Lebo Ramolahloane, Vice Chairman of SAPRA, says with the average Rand/US Dollar exchange rate for the period from 02 February 2024 to 29 February 2024 increasing to R19.0186, compared to the previous period’s R18.7655, we are seeing a substantial impact on the Basic Fuel Prices.

“South Africa is grappling with the repercussions of rising global oil prices and a depreciating Rand which is causing pronounced macroeconomic challenges,” he says.  The widening exchange rate differential has significantly heightened the Basic Fuel Prices, contributing an additional 17.71 c/l, 18.74 c/l, and 18.53 c/l to Petrol, Diesel and Illuminating Paraffin respectively. “This not only elevates the country’s import bill, but also adds pressure to the trade balance and external debt dynamics,” says Ramolahloane.

He believes that intensified inflationary pressures stemming from elevated fuel prices may necessitate careful consideration by policymakers saying the potential ripple effect on consumer spending, driven by increased costs of goods and services, could influence monetary policy decisions aimed at maintaining stability in the broader economy.

Ramolahloane says at a microeconomic level, businesses and households will also be confronted with a more acute impact from this coming increase. “The increase in fuel prices directly translates into higher operational costs for businesses, particularly those reliant on transportation and logistics. For consumers, the surge in fuel prices amplifies the pressure on already strained household budgets.”

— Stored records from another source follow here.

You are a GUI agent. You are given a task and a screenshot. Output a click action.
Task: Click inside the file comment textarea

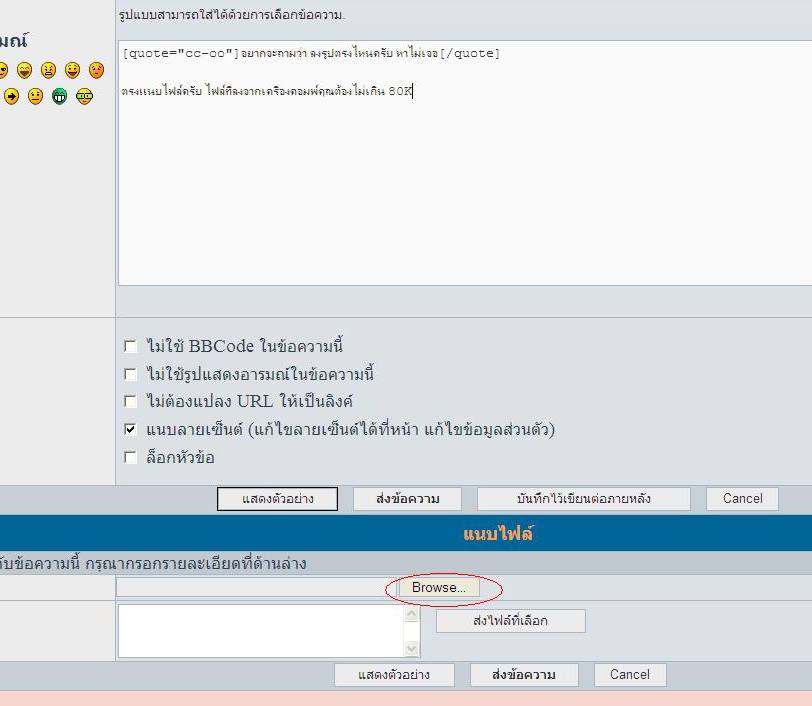pyautogui.click(x=262, y=631)
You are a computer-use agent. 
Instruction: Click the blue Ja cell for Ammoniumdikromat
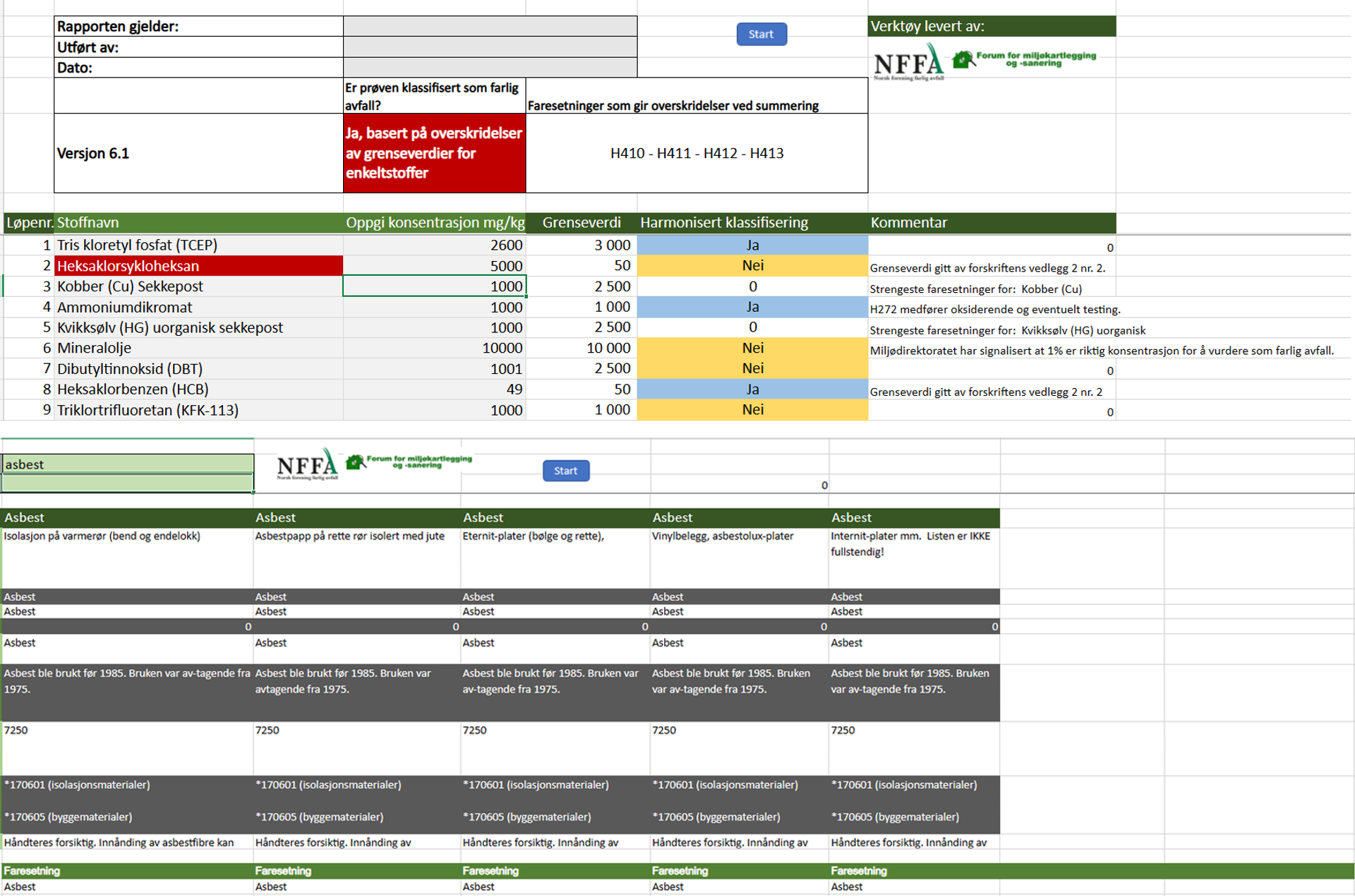tap(752, 307)
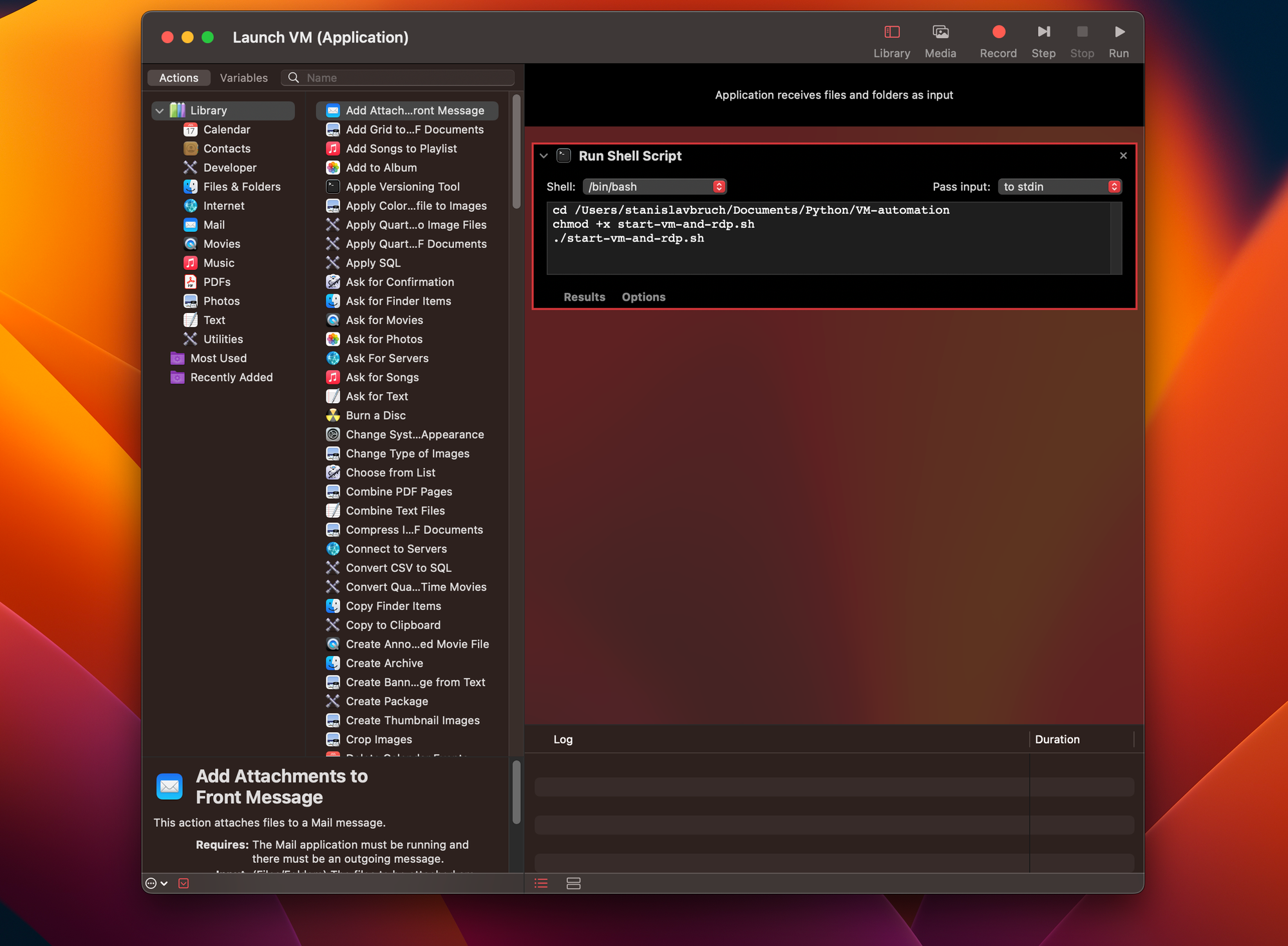The height and width of the screenshot is (946, 1288).
Task: Select Burn a Disc action
Action: [x=375, y=415]
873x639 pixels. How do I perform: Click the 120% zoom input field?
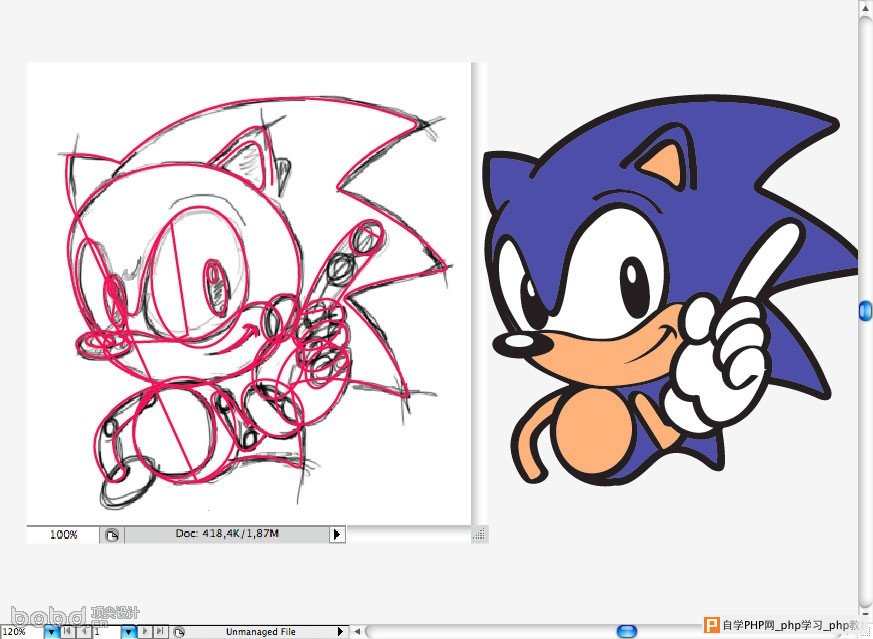(22, 632)
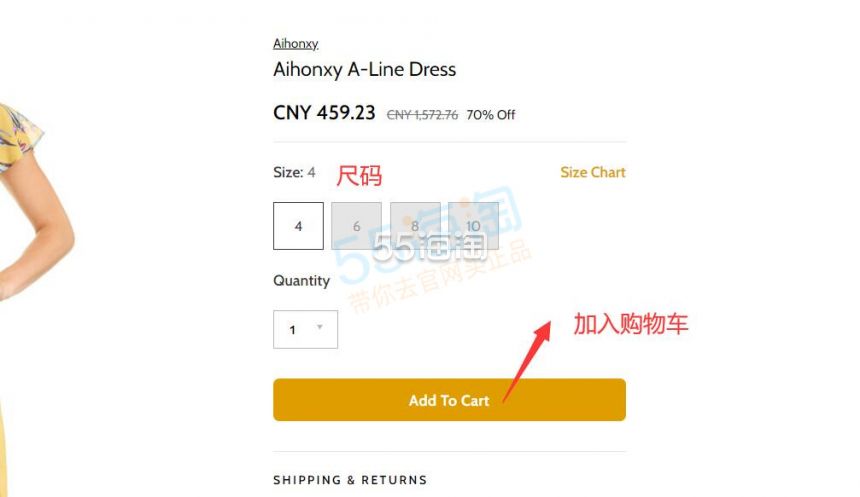Add the dress to cart

(x=449, y=400)
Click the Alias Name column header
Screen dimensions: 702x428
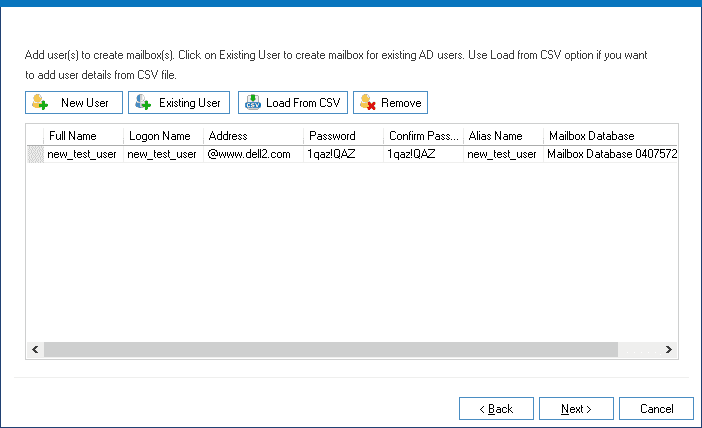[x=503, y=136]
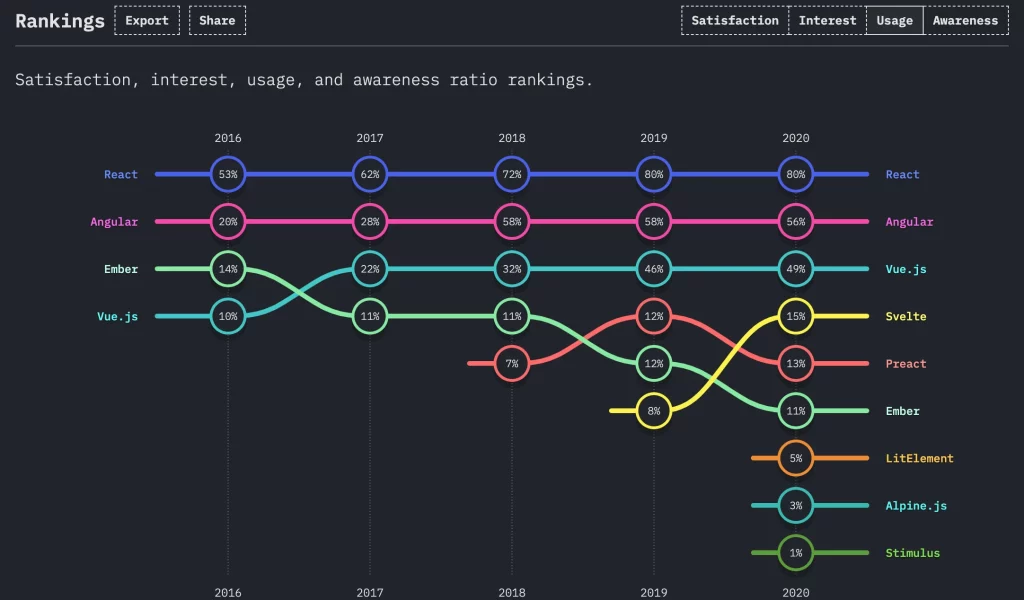Click the left-side Vue.js label
This screenshot has width=1024, height=600.
(x=117, y=316)
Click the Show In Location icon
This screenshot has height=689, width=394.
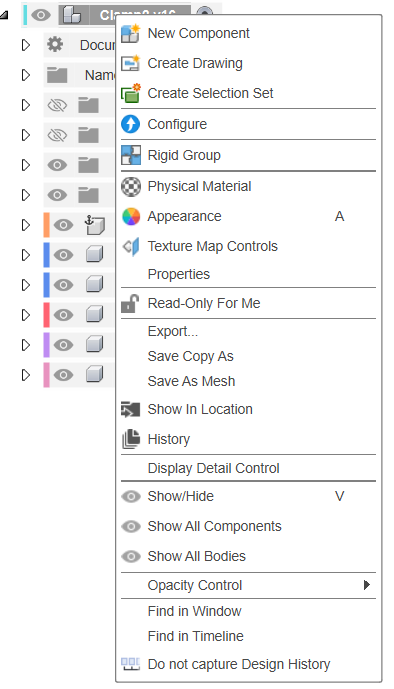130,409
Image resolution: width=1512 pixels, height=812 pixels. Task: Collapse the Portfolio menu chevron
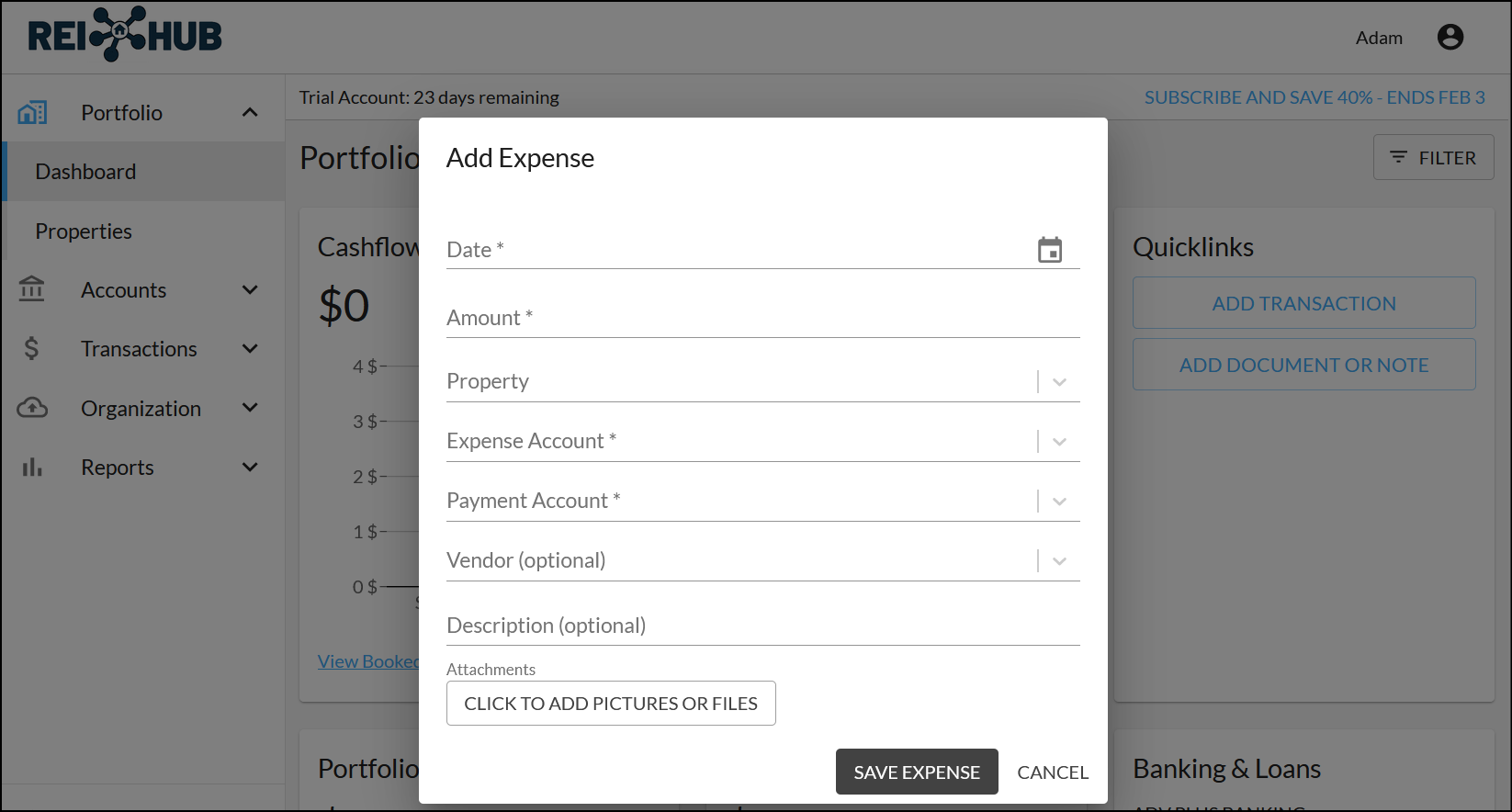pyautogui.click(x=250, y=113)
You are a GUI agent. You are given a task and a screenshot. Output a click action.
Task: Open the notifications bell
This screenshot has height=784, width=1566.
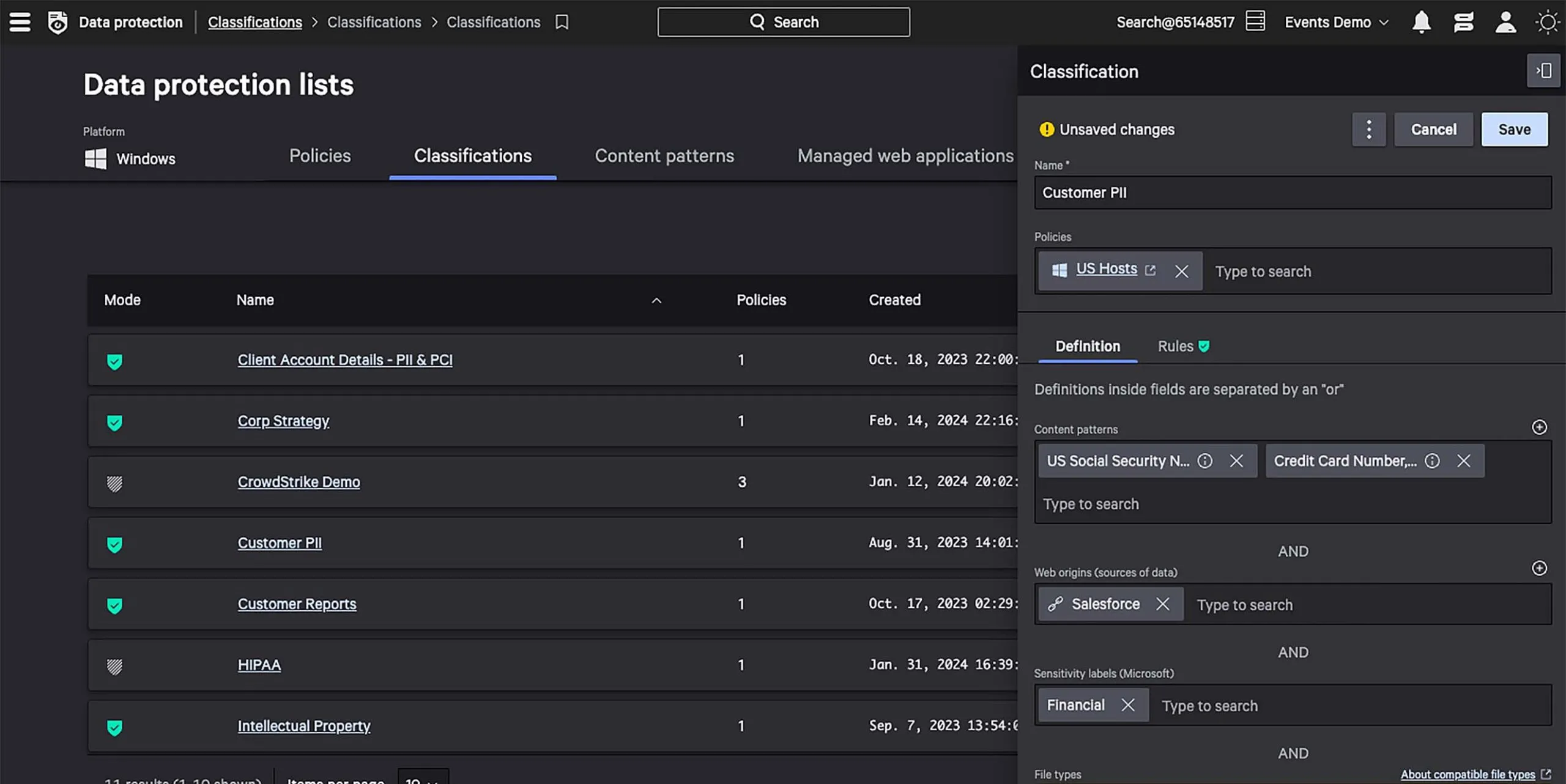[1421, 22]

Industries dependent on fuel, such as agriculture and manufacturing, are also likely to experience heightened production costs, which can have implications for employment and overall economic activity. He says SMMEs, already navigating a challenging economic landscape, may find themselves compelled to make adjustments to accommodate these elevated operational costs.

“We need government interventions, coupled with collaborative efforts from stakeholders, to mitigate the impact on businesses and households to ensure a more balanced economic response. As South Africans navigate this complex economic landscape, SAPRA supports any strategies to enhance energy resilience, explore alternative energy sources and foster economic diversification in order to build a more robust and sustainable economic future,” concludes Ramolahloane.